A partir do século XI começaram a surgir
as Ordens dedicadas à caridade. A Ordem hospitalar mais antiga foi a dos
“Antoninos”; nasceu em Vienne, em 1095, na paróquia onde estavam as
relíquias de Santo Antão. Foi a Ordem dos “Irmãos Hospitalares de Santo
Antão”. Em 1178 foi fundada por Guy de Montpelier a “Ordem do Espírito
Santo”, hospital para crianças abandonadas; no final do século XIII
tinha cerca de 800 casas. Em 1150 surgiu em Bolonha o “Crucifeu”, e na
Boêmia os “Stelliferi” em 1160. Em 1099, após a tomada de Jerusalém
pelos cruzados surgiu a “Ordem de São Lázaro”, para cuidar dos leprosos
do Oriente. Foram trazidos também para a França por Luiz VII e cresceram
muito na Europa e na Ásia, onde chegaram a ter 3000 leprosários.

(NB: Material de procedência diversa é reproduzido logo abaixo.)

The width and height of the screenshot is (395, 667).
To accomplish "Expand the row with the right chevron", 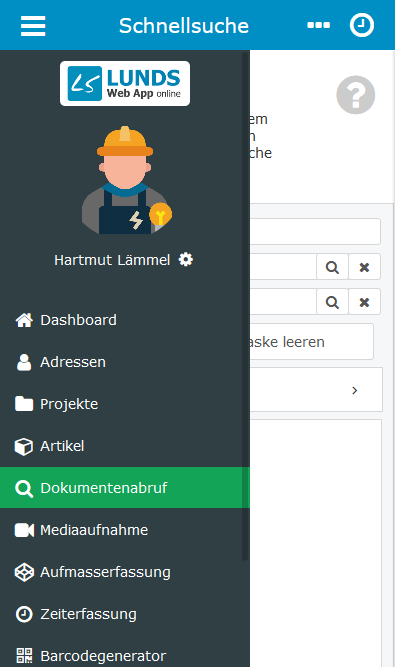I will 316,390.

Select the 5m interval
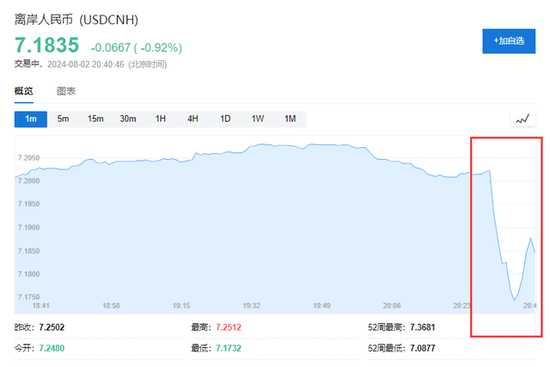[63, 119]
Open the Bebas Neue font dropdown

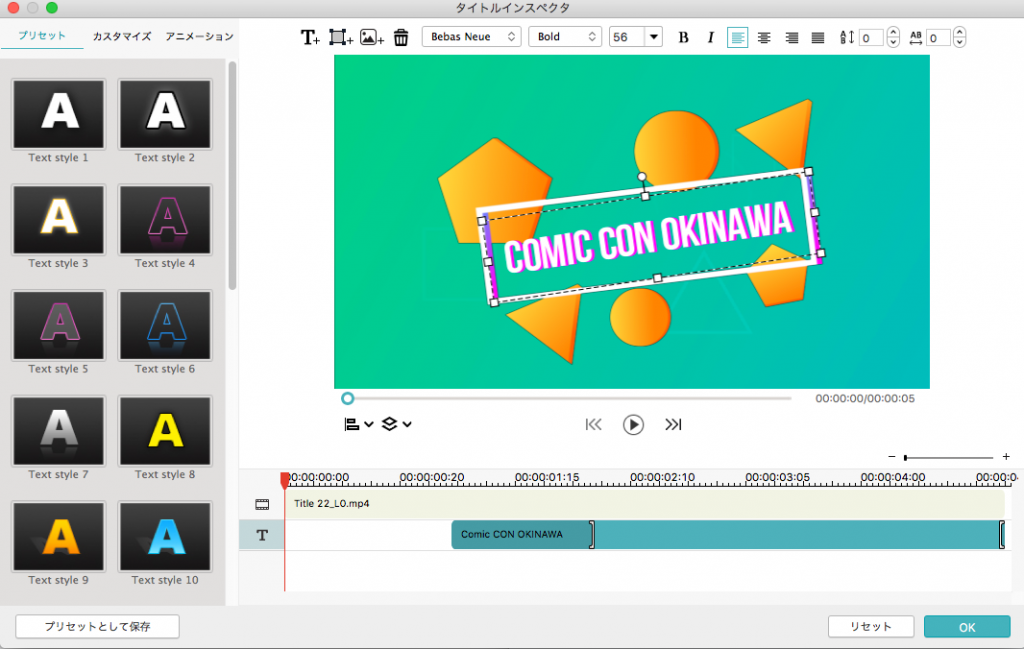[472, 37]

Inocêncio IV a transformou em “Cavaleiros de São Lázaro” que existem até
hoje.
Assim, com o esforço conjunto da
hierarquia da Igreja, das novas Ordens caritativas e da generosidade
popular, surgiu uma multidão de instituições de caridade. É de se
registrar que a Igreja pedia que as crianças abandonadas fossem deixadas
nas portas dos mosteiros, para não serem mortas. Estas eram cuidadas
pela Ordem do Espírito Santo ou pelos hospitalários de São João de
Jerusalém, que vieram do Oriente para prestar seus serviços na Europa.
Alguns desses asilos de crianças eram enormes e elas só saíam daí
trabalhando. Havia casas especializadas em leprosos, o grande mal
daquele tempo. A Igreja tinha aprendido com o “beijo de São Francisco de
Assis no leproso”, a ver neles um irmão em Cristo. São Luís de França,
Santa Isabel da Hungria e Santa Hedwiges se destacaram nessa caridade.
Só na França em 1225, o rei Luís VIII comprovou a existência de mais de
dois mil leprosários. São Roque (1293-1327), patrono dos leprosos,
consagrou toda a sua vida ao cuidado deles, tendo morrido também como
leproso.
É impossível enumerar todas as formas de
caridade assumidas pelas pessoas da Igreja. Algumas se consagraram à
recuperação das prostitutas, essa chaga social. Inocêncio III numa bula
de 1198 prometeu remissão total dos pecados aos homens piedosos que
desposassem essas mulheres reconduzindo-as ao bom caminho. Pedro o
Eremita fundou uma Congregação para salvá-las; e surgiram outras com a
mesma finalidade. A mais célebre foi a Ordem das “Irmãs penitentes de
Santa Madalena”, as ”madalenetas”.
Também os viajantes e peregrinos eram
protegidos pela caridade cristã. Na Itália, os Hospitalários
d’Altapaseio guiavam os viajantes nos pântanos perigosos de Luca; na
Espanha, os Cavaleiros de Santiago protegiam os peregrinos de
Compostela; na Palestina, essa era uma das funções dos Templários.
A Cristandade não era uma noção abstrata,
mas sim a própria força de Cristo animando a sociedade. Há a caridade
que vai mais longe ainda. Não podemos deixar de falar aqui das “Ordens
redentoras”, que na Ásia e na África; esses heróis que partiam para os
países muçulmanos e se ofereciam para substituir os fiéis cativos e
escravos correndo risco de morte. São as Ordens fundadas em 1198 por São
João da Mata (os Trinitários); em 1223 pelo francês São Pedro Nolasco
(os Mercedários – Nossa Senhora dos Mercês) e por São Raimundo de
Peñafort, espanhol. Desde a sua fundação até a revolução Francesa
(1789), estas duas Ordens libertaram mais de 600.000 cativos, entre os
quais Cervantes, o mestre espanhol.
Essa caridade da Igreja ultrapassa em
muitas as nossas obras sociais e a Previdência Social de hoje. O
regulamento dos hospitais de Paris, em 1230, dizia que se deviam receber
“os pobres e doentes como ao Senhor”. Em todos os testamentos
parisienses, da Idade Média, há uma doação para o “Hotel-Dieu” de Paris
(o Hotel de Deus).
A caridade de Cristo, de Madre Teresa de
Calcutá, de São Francisco de Assis, de São Camilo de Lellis, de São João
Bosco, e de tantos santas e santas nunca precisou de uma ideologia
materialista e inimiga de Deus para a impulsionar. A força propulsora
desta caridade bi-milenar sempre foi a oração, o amor a Deus e aos
irmãos, vendo no que sofre o Cristo que padece.